What you will do
Reproduce all of the entries below line for line, leaving out the pictures.

[Word and element locating entries]
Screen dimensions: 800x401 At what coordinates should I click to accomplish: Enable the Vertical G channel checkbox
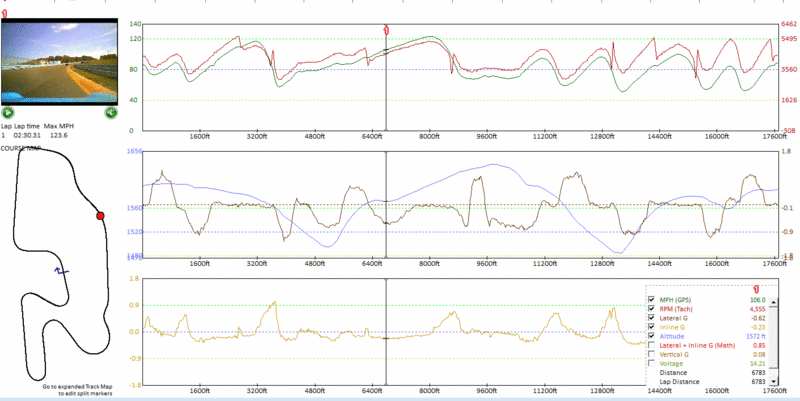coord(653,353)
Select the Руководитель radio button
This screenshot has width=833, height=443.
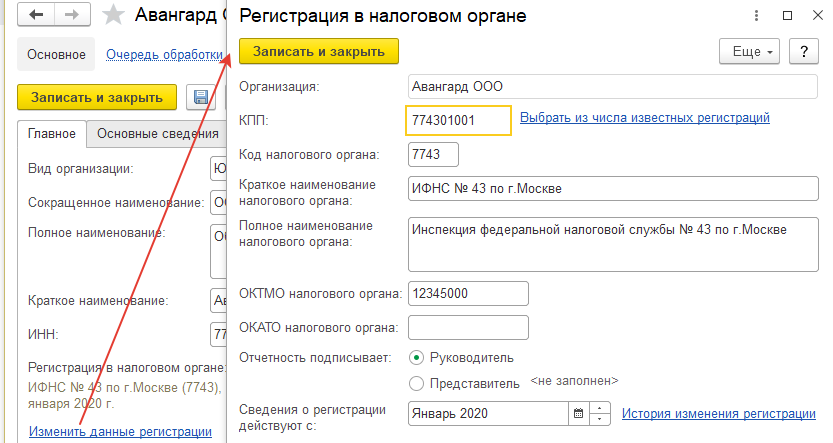[416, 357]
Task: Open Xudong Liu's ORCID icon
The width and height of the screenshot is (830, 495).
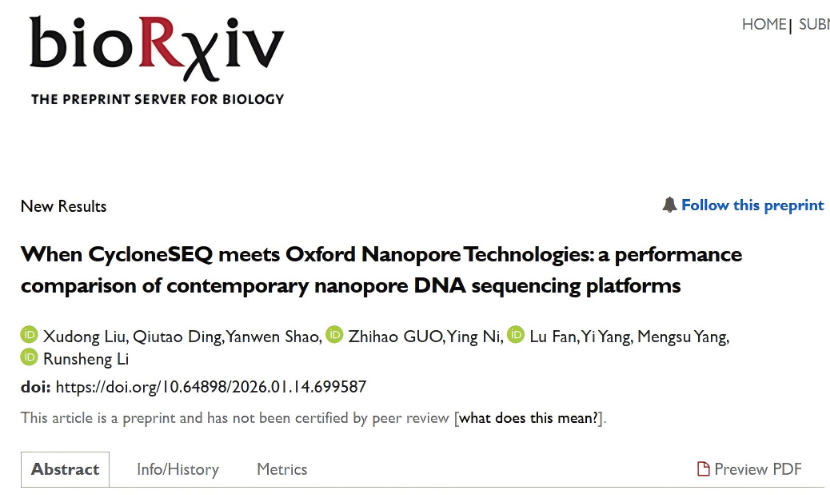Action: [x=29, y=336]

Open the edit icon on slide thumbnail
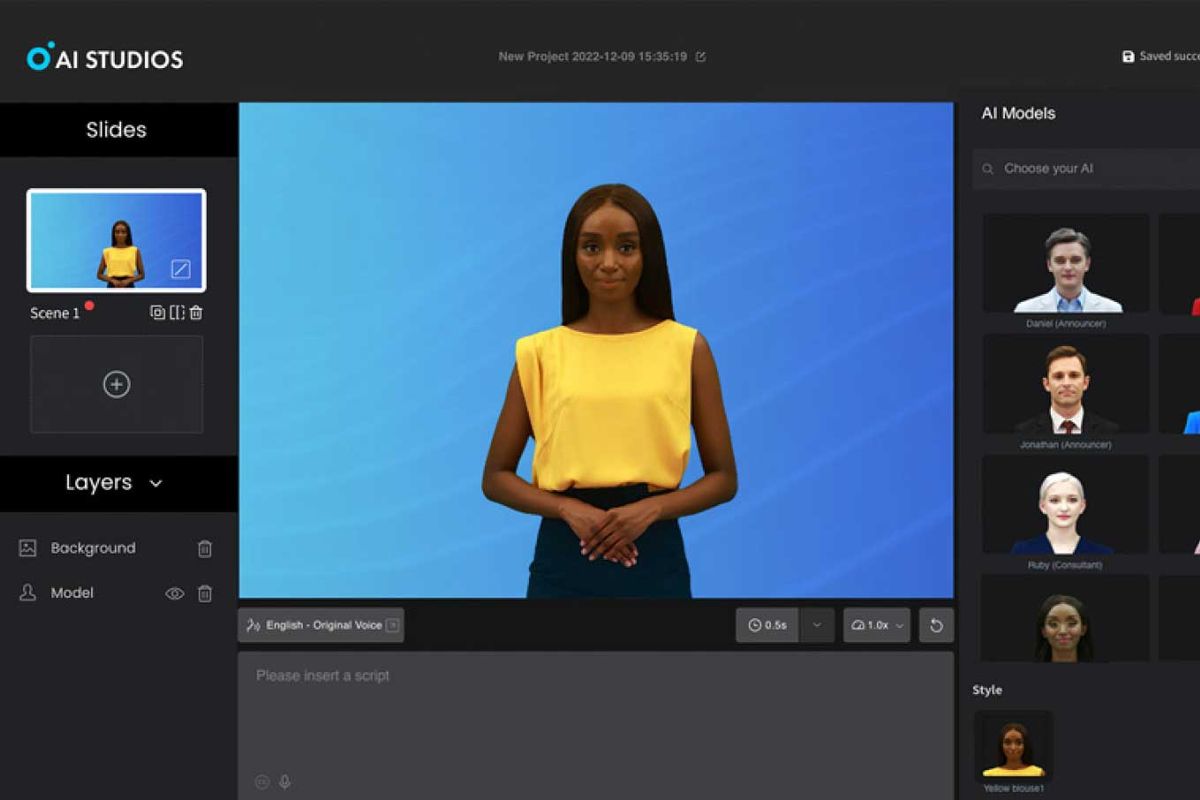pyautogui.click(x=180, y=268)
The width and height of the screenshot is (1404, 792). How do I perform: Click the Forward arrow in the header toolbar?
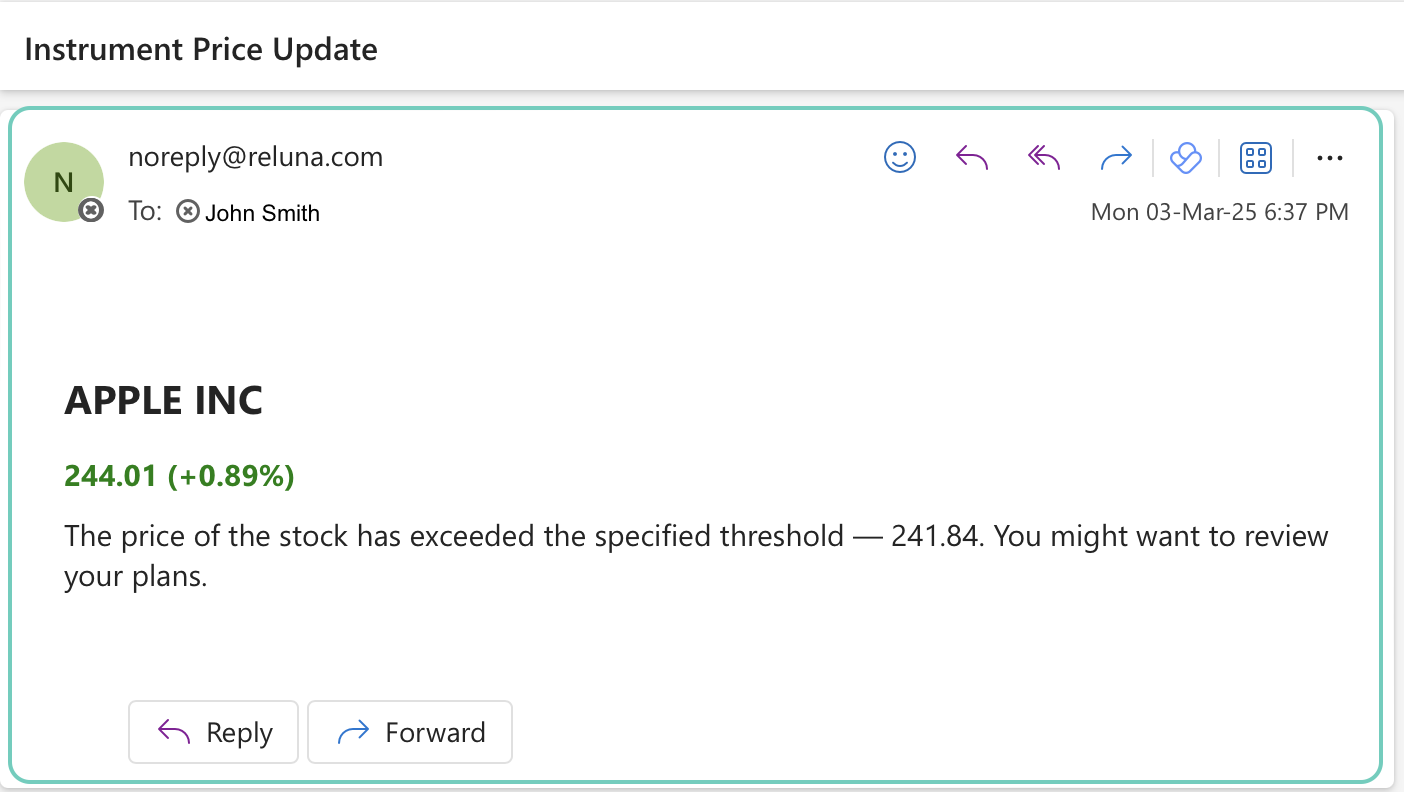(x=1115, y=157)
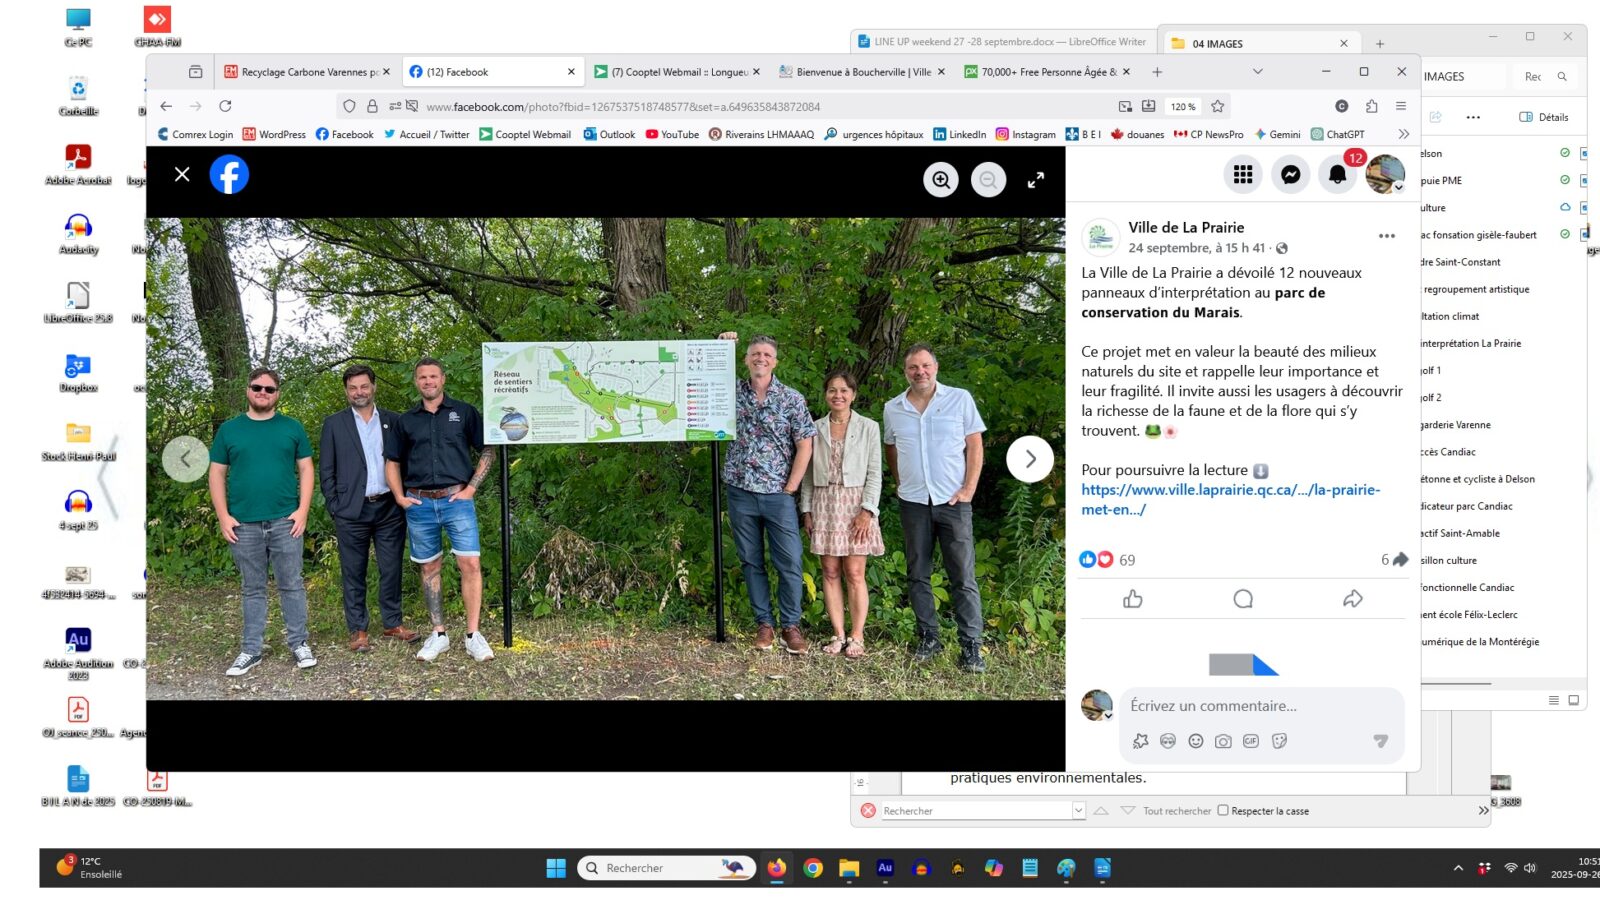This screenshot has height=900, width=1600.
Task: Close the photo viewer with X
Action: click(x=182, y=174)
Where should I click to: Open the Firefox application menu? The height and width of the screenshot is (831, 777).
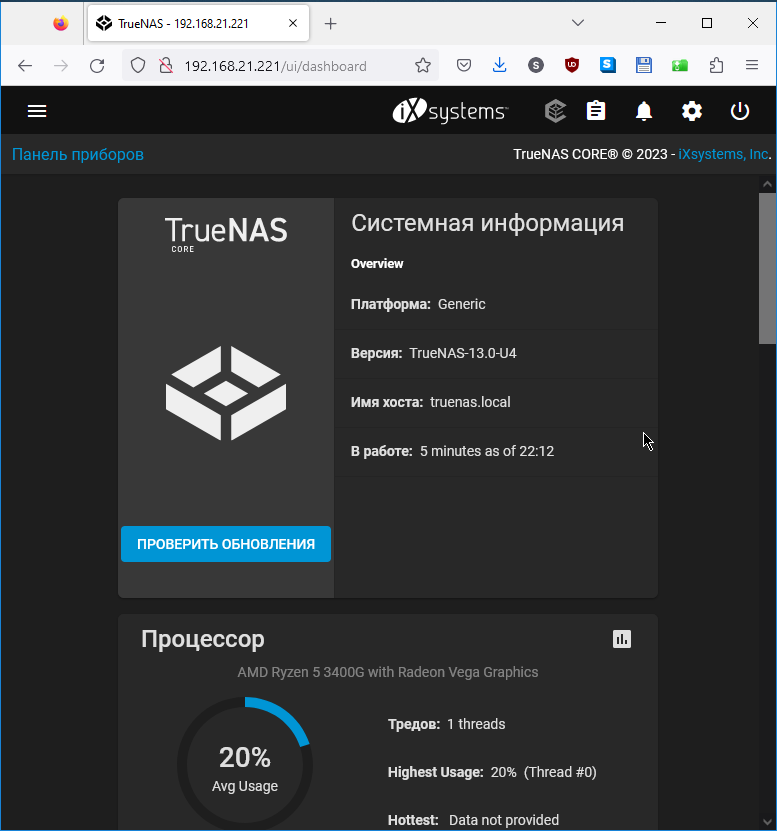click(x=752, y=66)
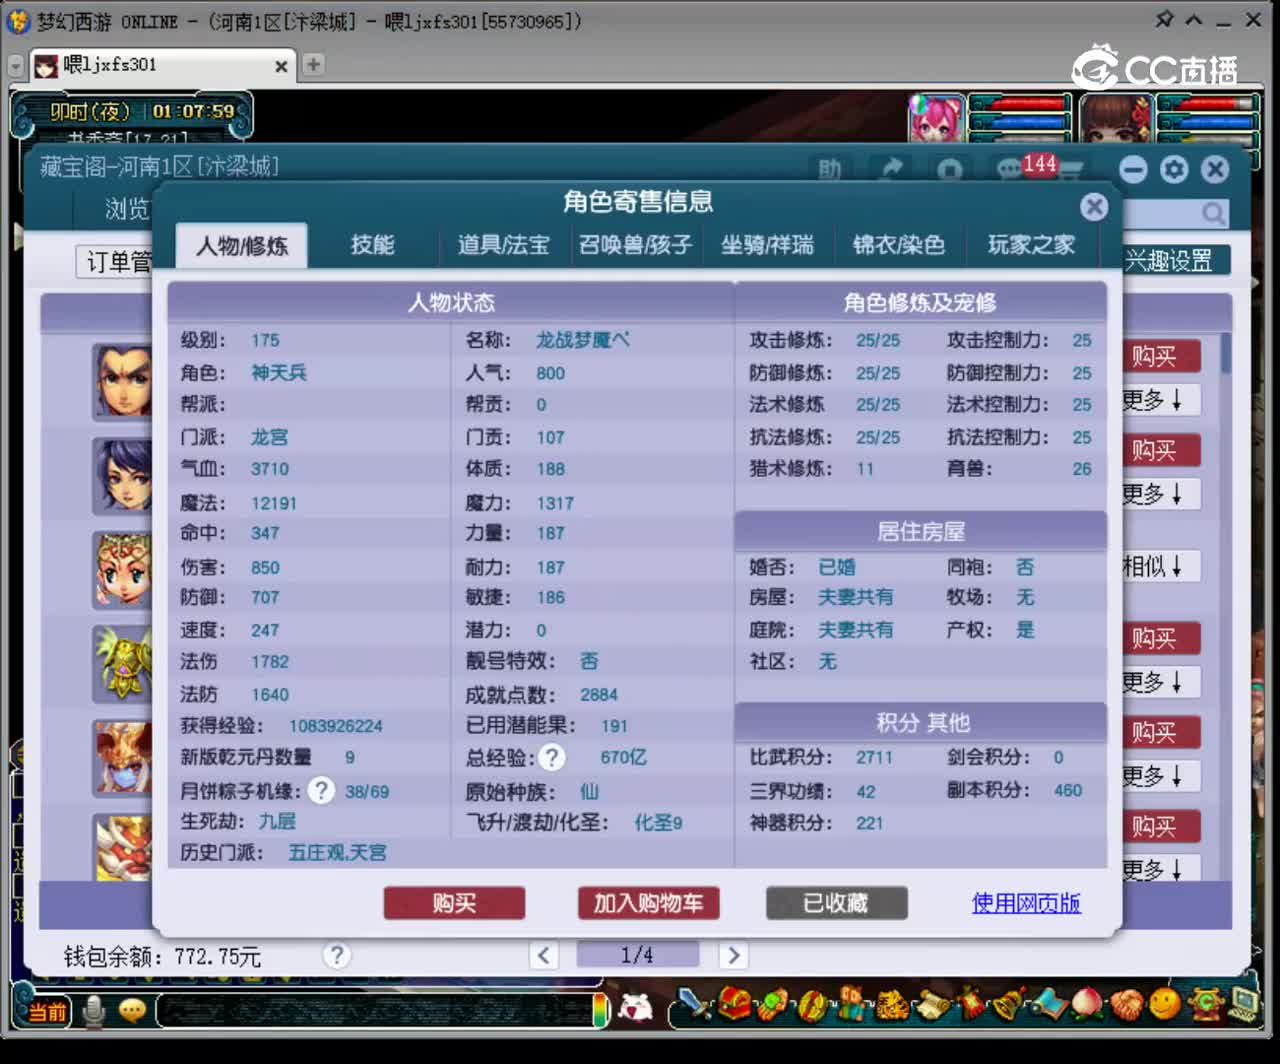This screenshot has height=1064, width=1280.
Task: Switch to the 召唤兽/孩子 tab
Action: (635, 245)
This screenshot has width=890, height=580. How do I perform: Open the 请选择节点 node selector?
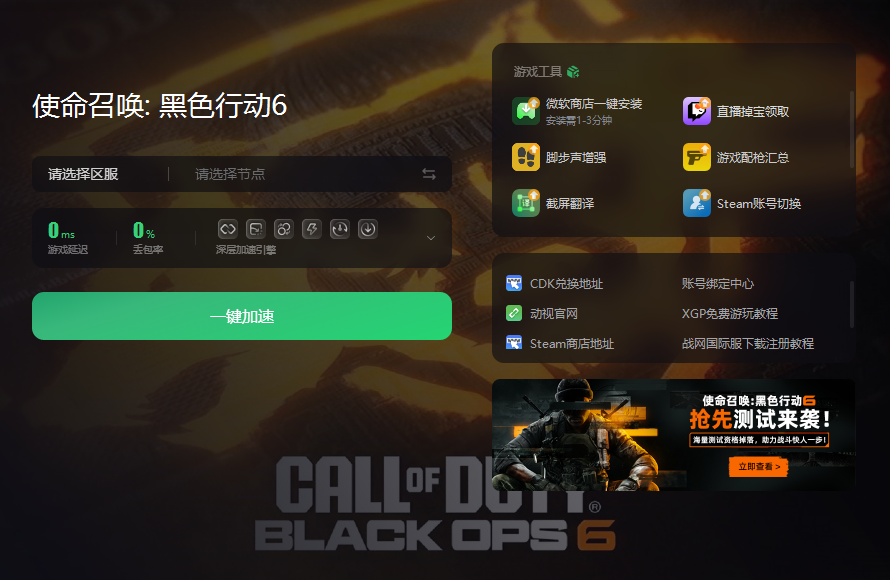click(x=230, y=174)
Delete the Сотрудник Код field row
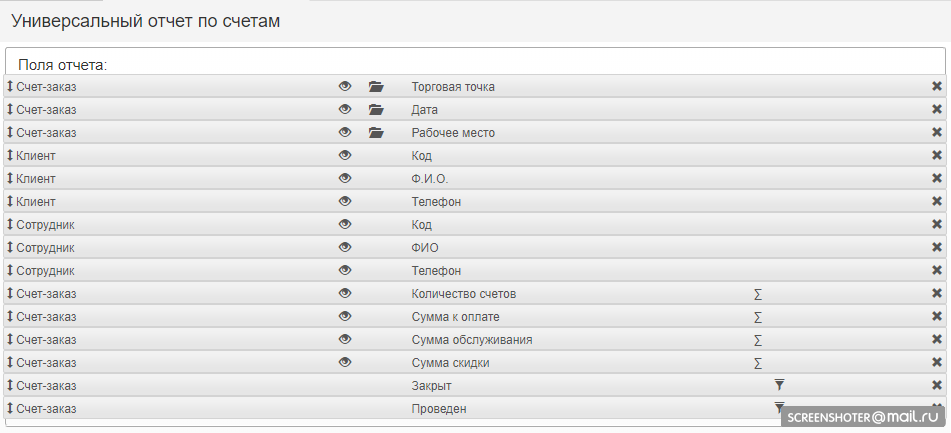Viewport: 951px width, 433px height. (x=937, y=225)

Output below
Screen dimensions: 800x401 At what coordinates should I click to accomplish: Enable the Vertical G channel checkbox
coord(653,353)
Select the Руководитель radio button
This screenshot has width=833, height=443.
[416, 357]
Task: Open Xudong Liu's ORCID icon
The width and height of the screenshot is (830, 495).
Action: [x=29, y=336]

Open the edit icon on slide thumbnail
pyautogui.click(x=180, y=268)
The width and height of the screenshot is (1404, 792). How do I perform: Click the Forward arrow in the header toolbar?
(x=1115, y=157)
This screenshot has height=900, width=1600.
Task: Close the photo viewer with X
Action: click(x=182, y=174)
Where should I click to: Open the Firefox application menu? The height and width of the screenshot is (831, 777).
click(x=752, y=66)
This screenshot has height=1064, width=1280.
Task: Switch to the 召唤兽/孩子 tab
Action: (635, 245)
This screenshot has width=890, height=580. How do I perform: Open the 请选择节点 node selector?
click(x=230, y=174)
Delete the Сотрудник Код field row
Viewport: 951px width, 433px height. (x=937, y=225)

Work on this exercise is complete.